Nonostante negli ultimi quattro anni avevo abitato del loft di Daniel, il mio fidanzato, non ero affatto impreparata alla vista di quel casolare stile fabbrica nella quale sarei andata a vivere. Mi ricordava perfino il primo appartamento in cui avevo abitato non appena arrivata a Chicago. Esclusa l'aria stantia, le pareti scostate e la ringhiera delle scale arrugginita, poteva perfino sembrare bello. Di sicuro aveva un suo stile, vecchio stile aggiungerei.

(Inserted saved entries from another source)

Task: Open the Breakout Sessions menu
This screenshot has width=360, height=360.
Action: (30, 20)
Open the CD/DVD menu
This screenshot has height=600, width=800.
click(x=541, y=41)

Ma non mi tirai giù di morale perché anche se il palazzo non sarebbe mai entrato nella rivista 'migliore costruzione abitativa dell'anno', ero fiduciosa che un ragazzo come Jo non poteva dormire in una discarica. Era un tipo semplice, ma allo stesso tempo mi dava l'idea di un ragazzo ordinato e con la testa sulle spalle.

Ebbi ancora una volta il tempo di pensare alla cazzata che stavo facendo, proprio davanti alla porta color rosso sbiadito, con il numero 4A in ottone e la vernice leggermente rovinata proprio al centro. Come se qualcuno si fosse messo a grattarla in quel preciso punto. Ma quando Jo aprì la porta, con un perfetto equilibrio e senza far cadere il mio borsone, mi resi conto che tornare indietro sarebbe stato pressoché impossibile. Così mi feci coraggio, contai fino a dieci, presi un grosso respiro ed entrai nella gabbia dei leoni.

Una gabbia che alla prima occhiata mi sembrò proprio come ci si immagina un covo pieno di testosterone. La prime cose che notai infatti furono una televisione così grande da poter competere con lo schermo di un cinema, una console con una pila di video giochi lasciati a terra e un sistema Dolby soround così grande che occupava tutta una parete. Non mi stancherò di dirlo, i ragazzi e i loro giocattoli.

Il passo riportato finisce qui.